▸ Work order
Scan the records below for the line with "At what coordinates should I click to accomplish: Open" and the line with "You are a computer-use", and retype that range exactly, both ends included, pictures excepted.

▸ Dataset records
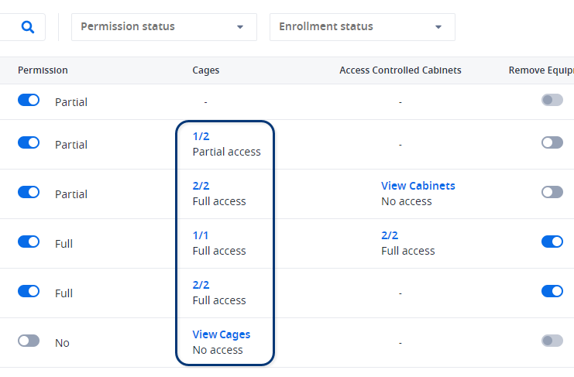Click the 1/1 Full access cages link
This screenshot has width=574, height=377.
pos(200,235)
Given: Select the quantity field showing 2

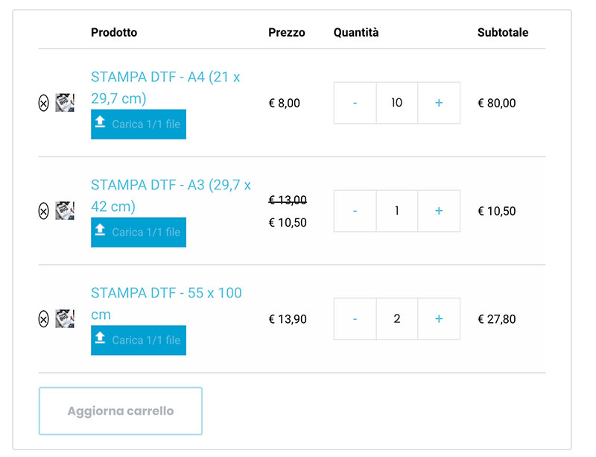Looking at the screenshot, I should [x=397, y=318].
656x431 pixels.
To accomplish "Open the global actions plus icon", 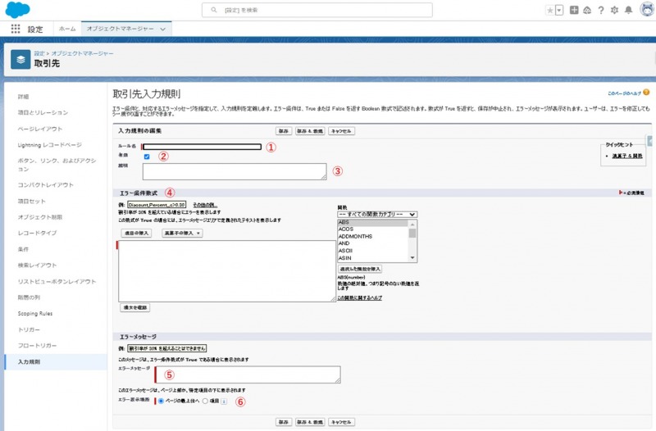I will [x=574, y=10].
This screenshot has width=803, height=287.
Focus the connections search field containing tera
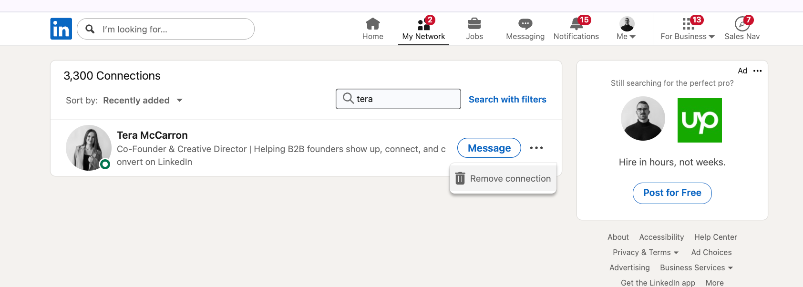click(405, 99)
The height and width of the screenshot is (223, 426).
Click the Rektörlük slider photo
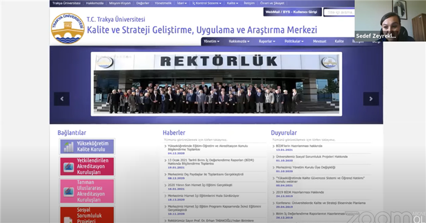point(217,83)
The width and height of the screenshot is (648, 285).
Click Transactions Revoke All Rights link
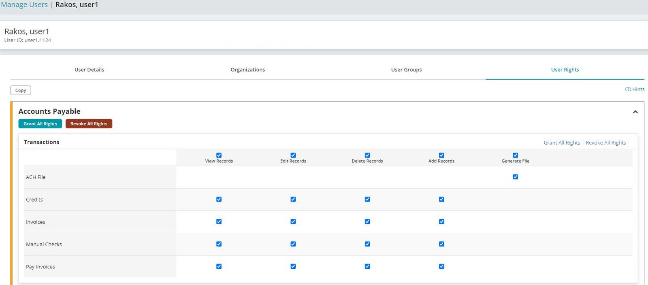click(x=605, y=143)
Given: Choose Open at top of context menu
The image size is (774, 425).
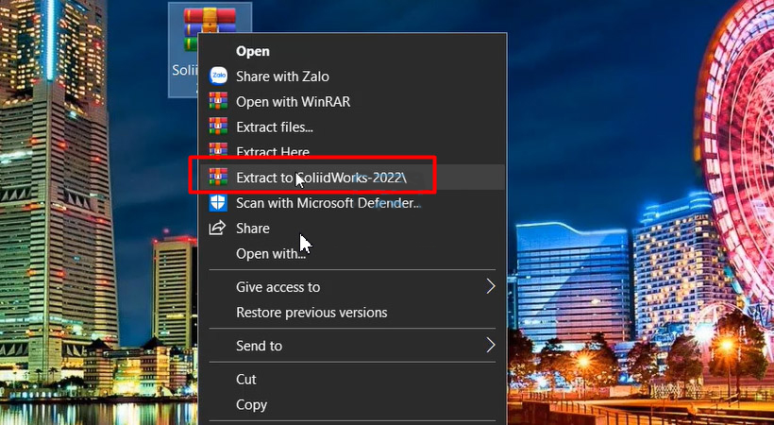Looking at the screenshot, I should point(253,51).

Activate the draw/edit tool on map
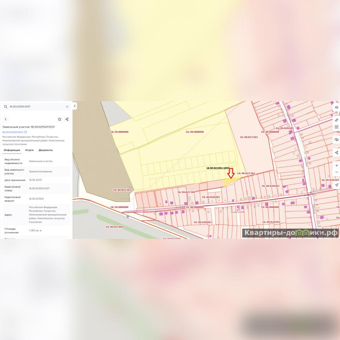337,127
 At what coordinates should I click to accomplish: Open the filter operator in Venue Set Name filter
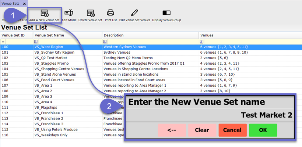tap(36, 42)
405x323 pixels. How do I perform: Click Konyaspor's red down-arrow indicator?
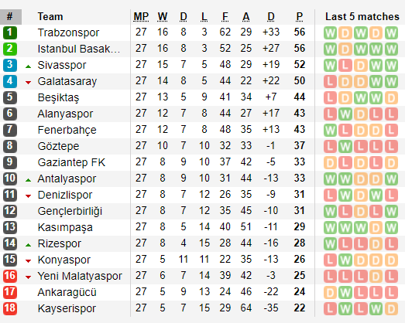click(x=29, y=261)
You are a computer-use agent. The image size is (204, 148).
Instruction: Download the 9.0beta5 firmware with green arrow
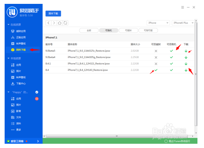point(186,51)
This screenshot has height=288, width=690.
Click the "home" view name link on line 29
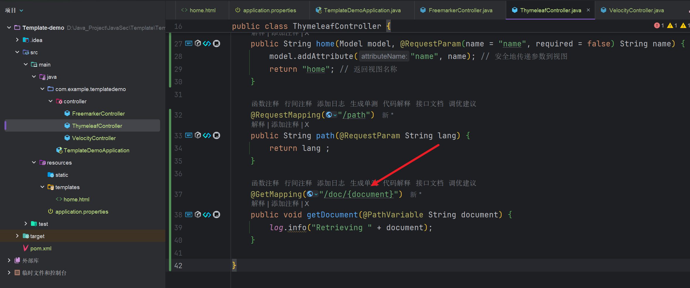coord(315,69)
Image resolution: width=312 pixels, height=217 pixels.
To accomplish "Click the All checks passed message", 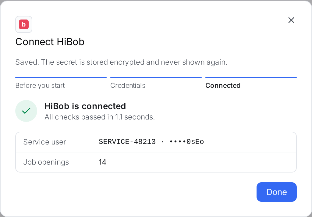I will point(100,117).
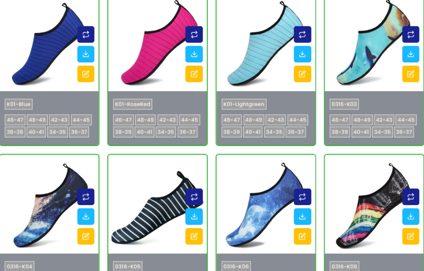Edit the K01-Lightgreen shoe entry

pyautogui.click(x=302, y=74)
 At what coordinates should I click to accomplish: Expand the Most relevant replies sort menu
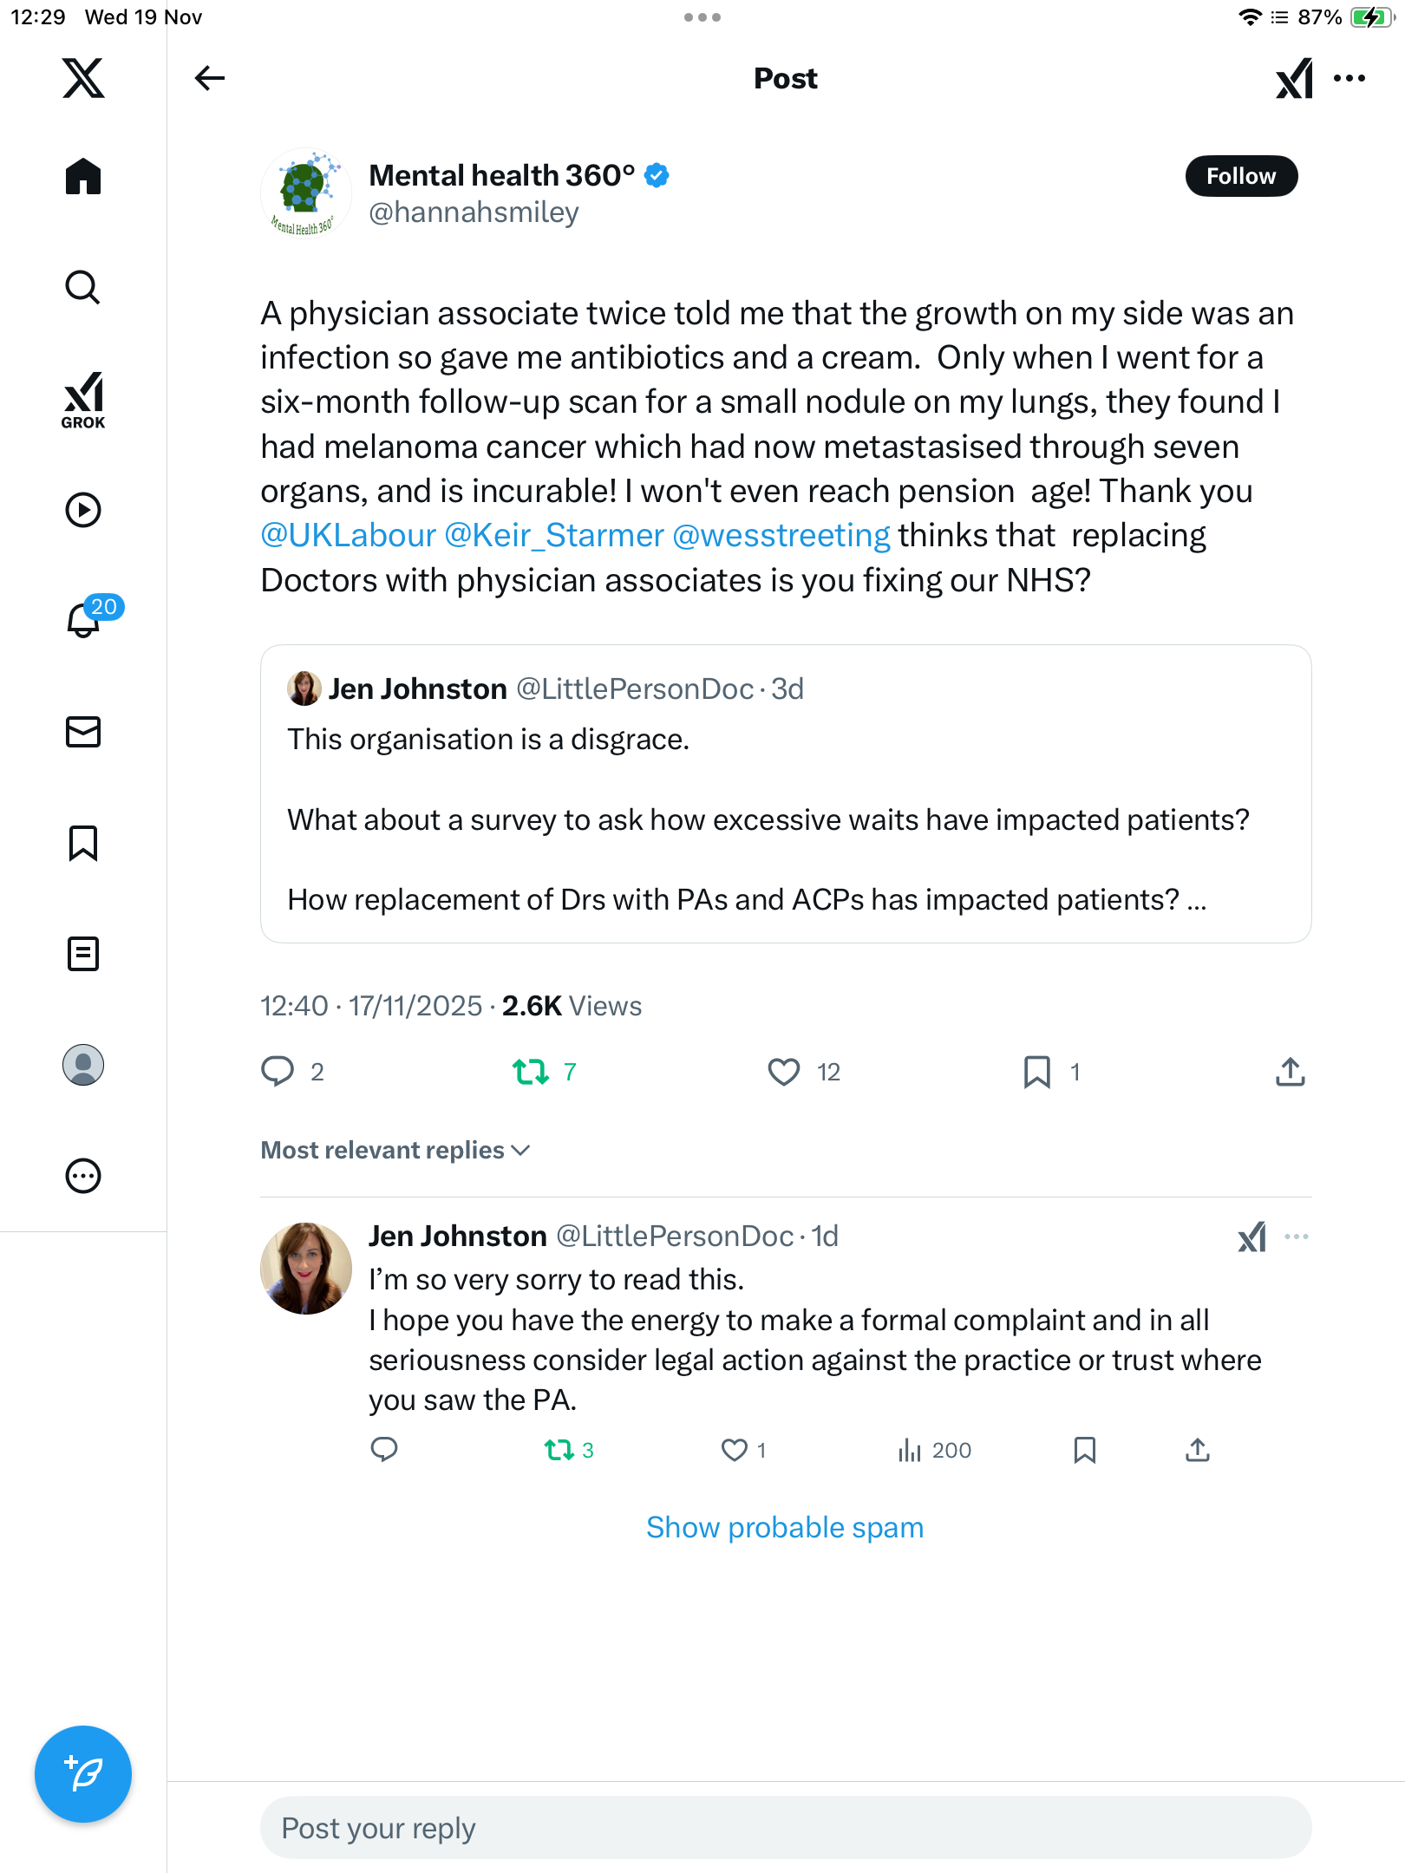(x=395, y=1150)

▸ Answer for the task
 At what coordinates should I click to accomplish: Open the filter operator in Venue Set Name filter
tap(36, 42)
405x323 pixels. How do I perform: Click Konyaspor's red down-arrow indicator?
click(x=29, y=261)
You are a computer-use agent. The image size is (204, 148).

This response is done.